There is a sheet of ice at the north pole. Yeah, okay. But why did they phrase the GSS question so awkwardly? It sounds like a 3rd grader or even a kindergartner.

sykes.1 said...

Overall, the differences are not very impressive.

The evolution question is really loaded because many people who claim to believe in evolution reject Darwinian natural selection and embrace either Lamarckianism (acquired characters) or Spencerism (unfolding of inherent characters.

Virtually all faculty in the humanities and social sciences claim to believe in evolution and reject natural selection.

Jimbo said...

The "benefits of science" question sticks out like a sore thumb. That's an opinion, not a factually statement.

Anonymous said...

Virtually all faculty in the humanities and social sciences claim to believe in evolution and reject natural selection.

Ironic isn't it? What can be quite conclusively proved in the here and now, they don't believe. Yet, what can only be supported by evidence but not repeated by experimentation, they don't believe.

They believe what they wish to believe. They are on the same or lower functional level as many creationists. It is actually convenient to have fairly well educated creationists around because it allows the contrast to present itself.

Anonymous said...

should be

Yet, what can only be supported by evidence but not repeated by experimentation, they believe.

This has nothing to do with the theory itself, just the bizarre reasoning they employ.

pat said...

Bill O'Reilly claims to read a book a day. I only claim to read two books a week. We're both probably lying but the point is most people hardly read books at all. One exception would be the readers of this blog.

I've read about half of everything Steven Jay Gould wrote and also about half of all Dawkins - at least their popular works.

So I, like everyone else on this blog, understand what Darwin actually said and meant. But the vast majority of the public don't really get it. It's like the doctrine of "comparative advantage" in economics or "third normal form" in computer science. Everyone has heard of them but can't quite explain what they are and why they are important.

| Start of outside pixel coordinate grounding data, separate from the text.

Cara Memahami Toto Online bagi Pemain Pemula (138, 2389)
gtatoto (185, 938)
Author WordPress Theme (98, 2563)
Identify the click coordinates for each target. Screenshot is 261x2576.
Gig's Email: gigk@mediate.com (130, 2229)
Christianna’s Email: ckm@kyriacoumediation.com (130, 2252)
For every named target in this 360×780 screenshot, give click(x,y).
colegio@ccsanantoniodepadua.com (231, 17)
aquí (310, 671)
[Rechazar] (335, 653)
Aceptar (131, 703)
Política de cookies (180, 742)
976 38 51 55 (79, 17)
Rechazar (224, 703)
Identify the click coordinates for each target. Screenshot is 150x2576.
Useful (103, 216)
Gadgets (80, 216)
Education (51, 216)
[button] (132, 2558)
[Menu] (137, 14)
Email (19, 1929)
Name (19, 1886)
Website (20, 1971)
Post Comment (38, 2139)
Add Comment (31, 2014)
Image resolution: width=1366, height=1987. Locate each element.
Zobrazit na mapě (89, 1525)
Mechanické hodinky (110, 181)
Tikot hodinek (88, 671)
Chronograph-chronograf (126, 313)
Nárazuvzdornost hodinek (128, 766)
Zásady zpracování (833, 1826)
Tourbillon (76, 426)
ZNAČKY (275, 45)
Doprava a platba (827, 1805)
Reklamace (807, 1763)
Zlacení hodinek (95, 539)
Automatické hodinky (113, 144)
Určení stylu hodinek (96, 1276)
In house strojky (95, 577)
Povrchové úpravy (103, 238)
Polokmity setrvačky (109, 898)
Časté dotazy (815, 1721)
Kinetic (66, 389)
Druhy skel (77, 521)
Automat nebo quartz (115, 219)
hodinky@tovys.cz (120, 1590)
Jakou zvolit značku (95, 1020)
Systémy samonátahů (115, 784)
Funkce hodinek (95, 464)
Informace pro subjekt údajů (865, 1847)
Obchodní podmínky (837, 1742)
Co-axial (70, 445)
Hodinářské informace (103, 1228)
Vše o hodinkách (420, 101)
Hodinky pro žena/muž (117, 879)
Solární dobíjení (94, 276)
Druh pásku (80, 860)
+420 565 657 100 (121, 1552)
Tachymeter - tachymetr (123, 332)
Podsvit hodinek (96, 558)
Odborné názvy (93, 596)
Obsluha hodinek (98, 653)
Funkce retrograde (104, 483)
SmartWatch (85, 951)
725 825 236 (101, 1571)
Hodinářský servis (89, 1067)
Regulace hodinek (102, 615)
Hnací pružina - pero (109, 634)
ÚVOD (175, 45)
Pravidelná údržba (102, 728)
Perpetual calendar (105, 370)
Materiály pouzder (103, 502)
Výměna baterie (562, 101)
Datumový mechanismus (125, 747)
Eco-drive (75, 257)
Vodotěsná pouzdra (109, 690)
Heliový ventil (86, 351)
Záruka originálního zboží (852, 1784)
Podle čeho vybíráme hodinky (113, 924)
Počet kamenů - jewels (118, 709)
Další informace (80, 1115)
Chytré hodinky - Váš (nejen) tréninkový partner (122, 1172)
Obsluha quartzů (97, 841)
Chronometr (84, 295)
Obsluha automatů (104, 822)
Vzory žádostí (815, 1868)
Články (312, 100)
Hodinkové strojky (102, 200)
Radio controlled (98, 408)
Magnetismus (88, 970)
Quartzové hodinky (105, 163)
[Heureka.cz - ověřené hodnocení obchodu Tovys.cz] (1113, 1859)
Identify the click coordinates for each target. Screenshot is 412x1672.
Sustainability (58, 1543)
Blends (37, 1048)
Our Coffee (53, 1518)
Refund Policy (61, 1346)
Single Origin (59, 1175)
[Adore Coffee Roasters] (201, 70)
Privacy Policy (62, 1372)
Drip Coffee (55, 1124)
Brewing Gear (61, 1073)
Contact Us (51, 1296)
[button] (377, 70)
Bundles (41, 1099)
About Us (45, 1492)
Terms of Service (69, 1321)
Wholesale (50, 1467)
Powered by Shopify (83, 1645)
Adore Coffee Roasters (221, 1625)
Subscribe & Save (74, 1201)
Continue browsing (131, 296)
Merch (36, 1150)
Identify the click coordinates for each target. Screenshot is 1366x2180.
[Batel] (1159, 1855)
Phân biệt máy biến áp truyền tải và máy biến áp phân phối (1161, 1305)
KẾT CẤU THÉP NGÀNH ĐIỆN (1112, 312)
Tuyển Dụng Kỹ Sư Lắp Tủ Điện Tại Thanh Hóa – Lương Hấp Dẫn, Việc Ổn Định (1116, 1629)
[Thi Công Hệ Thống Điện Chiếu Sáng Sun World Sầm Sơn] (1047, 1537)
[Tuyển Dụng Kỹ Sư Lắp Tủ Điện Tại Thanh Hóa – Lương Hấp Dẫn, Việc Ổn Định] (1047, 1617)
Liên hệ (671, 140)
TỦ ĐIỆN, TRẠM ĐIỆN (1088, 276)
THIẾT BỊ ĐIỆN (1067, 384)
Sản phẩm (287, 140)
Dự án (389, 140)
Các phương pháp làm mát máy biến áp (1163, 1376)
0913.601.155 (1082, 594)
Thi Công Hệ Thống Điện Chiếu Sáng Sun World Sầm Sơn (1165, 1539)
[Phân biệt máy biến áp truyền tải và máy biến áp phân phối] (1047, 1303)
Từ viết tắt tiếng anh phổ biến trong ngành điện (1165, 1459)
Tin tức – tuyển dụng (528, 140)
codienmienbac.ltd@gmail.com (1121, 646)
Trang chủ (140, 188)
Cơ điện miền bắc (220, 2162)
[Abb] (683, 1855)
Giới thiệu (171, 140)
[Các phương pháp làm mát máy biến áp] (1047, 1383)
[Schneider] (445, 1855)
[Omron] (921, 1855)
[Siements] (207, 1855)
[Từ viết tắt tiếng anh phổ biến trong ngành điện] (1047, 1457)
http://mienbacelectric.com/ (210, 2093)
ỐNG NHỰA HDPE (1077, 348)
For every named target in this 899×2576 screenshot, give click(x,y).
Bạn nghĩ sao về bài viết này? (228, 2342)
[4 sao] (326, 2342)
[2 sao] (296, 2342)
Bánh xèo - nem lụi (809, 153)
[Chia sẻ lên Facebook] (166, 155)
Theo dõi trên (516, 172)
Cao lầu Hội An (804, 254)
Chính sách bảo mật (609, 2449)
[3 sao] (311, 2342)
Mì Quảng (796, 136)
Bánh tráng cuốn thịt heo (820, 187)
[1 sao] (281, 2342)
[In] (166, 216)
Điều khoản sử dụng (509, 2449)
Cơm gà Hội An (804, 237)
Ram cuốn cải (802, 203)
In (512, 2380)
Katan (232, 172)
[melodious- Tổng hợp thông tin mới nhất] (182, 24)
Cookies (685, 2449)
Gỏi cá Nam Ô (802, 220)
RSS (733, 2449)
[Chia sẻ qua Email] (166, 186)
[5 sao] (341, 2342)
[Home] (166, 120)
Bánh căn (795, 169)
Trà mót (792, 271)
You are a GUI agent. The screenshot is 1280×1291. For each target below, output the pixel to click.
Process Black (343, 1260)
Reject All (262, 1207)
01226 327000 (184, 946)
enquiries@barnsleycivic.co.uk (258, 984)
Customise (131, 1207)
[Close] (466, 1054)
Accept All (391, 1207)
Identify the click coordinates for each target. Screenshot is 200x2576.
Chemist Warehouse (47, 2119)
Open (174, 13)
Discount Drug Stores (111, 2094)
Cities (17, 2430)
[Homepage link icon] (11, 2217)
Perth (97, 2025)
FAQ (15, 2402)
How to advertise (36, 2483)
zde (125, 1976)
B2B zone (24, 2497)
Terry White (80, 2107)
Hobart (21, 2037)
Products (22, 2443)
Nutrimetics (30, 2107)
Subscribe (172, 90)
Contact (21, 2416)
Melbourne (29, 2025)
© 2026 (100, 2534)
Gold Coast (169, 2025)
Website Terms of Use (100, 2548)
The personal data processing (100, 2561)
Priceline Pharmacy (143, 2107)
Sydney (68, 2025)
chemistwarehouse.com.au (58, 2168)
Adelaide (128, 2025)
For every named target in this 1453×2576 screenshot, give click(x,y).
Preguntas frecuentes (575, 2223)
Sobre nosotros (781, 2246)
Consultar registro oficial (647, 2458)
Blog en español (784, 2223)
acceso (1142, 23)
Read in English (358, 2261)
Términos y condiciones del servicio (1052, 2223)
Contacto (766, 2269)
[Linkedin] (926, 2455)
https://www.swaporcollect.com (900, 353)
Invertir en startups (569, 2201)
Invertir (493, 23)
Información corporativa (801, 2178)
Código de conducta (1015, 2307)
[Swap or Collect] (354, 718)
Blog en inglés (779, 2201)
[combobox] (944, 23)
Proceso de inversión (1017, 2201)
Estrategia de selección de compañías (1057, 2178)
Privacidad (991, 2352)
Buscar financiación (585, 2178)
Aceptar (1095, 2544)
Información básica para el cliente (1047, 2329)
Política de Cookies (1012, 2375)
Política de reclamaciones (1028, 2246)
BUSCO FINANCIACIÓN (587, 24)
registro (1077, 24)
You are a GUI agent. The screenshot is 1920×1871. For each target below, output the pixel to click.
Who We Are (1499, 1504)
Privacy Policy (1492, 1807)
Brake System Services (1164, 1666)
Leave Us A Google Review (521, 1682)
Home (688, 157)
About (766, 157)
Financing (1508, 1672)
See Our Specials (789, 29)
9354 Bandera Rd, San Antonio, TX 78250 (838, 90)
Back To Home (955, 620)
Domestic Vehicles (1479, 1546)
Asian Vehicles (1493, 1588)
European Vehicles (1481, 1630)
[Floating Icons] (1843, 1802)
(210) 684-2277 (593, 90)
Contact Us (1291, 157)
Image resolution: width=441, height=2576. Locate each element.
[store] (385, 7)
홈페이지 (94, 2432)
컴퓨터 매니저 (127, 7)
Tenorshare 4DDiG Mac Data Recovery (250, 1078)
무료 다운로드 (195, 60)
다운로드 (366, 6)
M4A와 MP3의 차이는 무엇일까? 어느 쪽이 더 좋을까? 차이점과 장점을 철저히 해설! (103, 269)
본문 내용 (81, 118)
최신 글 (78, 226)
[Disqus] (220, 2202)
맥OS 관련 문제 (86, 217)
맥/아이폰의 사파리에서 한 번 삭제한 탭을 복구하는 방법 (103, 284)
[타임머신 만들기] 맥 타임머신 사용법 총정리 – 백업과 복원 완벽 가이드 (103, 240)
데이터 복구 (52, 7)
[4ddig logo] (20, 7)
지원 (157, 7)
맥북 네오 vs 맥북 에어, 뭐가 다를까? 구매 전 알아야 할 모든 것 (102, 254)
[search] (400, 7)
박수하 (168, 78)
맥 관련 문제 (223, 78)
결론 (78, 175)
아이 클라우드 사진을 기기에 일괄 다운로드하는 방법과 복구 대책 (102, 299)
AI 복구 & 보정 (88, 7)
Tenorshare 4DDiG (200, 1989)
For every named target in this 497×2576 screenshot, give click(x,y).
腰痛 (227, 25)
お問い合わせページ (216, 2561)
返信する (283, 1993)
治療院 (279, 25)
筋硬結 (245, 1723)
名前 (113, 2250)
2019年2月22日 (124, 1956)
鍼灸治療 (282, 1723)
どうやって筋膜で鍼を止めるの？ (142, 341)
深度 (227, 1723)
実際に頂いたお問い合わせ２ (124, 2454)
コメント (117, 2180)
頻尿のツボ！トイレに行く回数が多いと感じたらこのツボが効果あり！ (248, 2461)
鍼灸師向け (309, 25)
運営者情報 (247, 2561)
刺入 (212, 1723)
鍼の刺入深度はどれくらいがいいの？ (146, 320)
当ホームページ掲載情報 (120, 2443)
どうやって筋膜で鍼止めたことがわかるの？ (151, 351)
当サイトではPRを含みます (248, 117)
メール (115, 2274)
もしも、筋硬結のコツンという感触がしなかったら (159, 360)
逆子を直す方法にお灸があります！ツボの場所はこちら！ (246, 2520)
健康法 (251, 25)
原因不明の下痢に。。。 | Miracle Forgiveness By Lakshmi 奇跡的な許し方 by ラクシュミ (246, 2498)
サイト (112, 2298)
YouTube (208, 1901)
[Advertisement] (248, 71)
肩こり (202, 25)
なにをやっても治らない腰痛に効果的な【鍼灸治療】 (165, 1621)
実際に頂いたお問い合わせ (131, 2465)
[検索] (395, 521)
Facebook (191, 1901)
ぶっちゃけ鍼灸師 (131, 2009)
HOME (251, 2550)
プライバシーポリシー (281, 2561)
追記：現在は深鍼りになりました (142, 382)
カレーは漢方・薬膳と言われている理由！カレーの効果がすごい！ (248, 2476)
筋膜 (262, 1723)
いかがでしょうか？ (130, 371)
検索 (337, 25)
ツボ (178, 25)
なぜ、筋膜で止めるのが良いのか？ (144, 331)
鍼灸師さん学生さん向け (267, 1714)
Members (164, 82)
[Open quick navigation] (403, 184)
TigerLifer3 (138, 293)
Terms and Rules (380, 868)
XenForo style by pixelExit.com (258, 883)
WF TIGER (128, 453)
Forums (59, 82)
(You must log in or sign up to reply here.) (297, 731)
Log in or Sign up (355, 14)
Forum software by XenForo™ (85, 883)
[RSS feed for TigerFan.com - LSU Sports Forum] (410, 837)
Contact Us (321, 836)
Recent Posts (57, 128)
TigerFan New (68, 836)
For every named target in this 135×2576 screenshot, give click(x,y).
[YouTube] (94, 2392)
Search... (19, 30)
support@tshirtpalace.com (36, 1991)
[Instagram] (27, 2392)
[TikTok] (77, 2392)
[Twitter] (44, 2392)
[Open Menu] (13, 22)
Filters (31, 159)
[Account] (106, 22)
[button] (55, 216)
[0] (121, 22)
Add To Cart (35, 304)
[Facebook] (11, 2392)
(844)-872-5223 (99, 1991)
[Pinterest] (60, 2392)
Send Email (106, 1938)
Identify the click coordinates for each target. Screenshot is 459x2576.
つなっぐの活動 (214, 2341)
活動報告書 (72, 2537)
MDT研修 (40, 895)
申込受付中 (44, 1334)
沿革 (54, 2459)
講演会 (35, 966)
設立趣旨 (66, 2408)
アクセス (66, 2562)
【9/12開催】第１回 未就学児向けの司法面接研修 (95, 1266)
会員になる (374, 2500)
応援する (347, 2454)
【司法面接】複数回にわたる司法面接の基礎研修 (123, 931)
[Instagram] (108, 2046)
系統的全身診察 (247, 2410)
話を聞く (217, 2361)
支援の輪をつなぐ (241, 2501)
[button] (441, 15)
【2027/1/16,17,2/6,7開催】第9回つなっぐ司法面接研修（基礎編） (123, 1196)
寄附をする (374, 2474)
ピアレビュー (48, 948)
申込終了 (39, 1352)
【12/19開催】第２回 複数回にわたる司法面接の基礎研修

My ex-wife had a business partner who made in a year maybe double what I've ever made (maybe triple). He had read Lee Iococca's book. In his whole life that was the only book he had ever read. He told people about his having read it. It apparently made a big impression on him but he could never quite work himself up enough to try to get through another book.

If asked he would probably say that he believed in evolution - but what would his opinion be worth?

When I was an undergraduate at George Mason at a New Year's party I asked everyone there who was the Governor of Virginia. No one knew. Anymore than the typical man on the street today knows who Joe Biden is.

Most interesting public issues are too subtle for most of the populace. Global Warming is an excellent example. The theory rests on computer modeling and modeling assumptions. Most of the public are a little light in their math model experience.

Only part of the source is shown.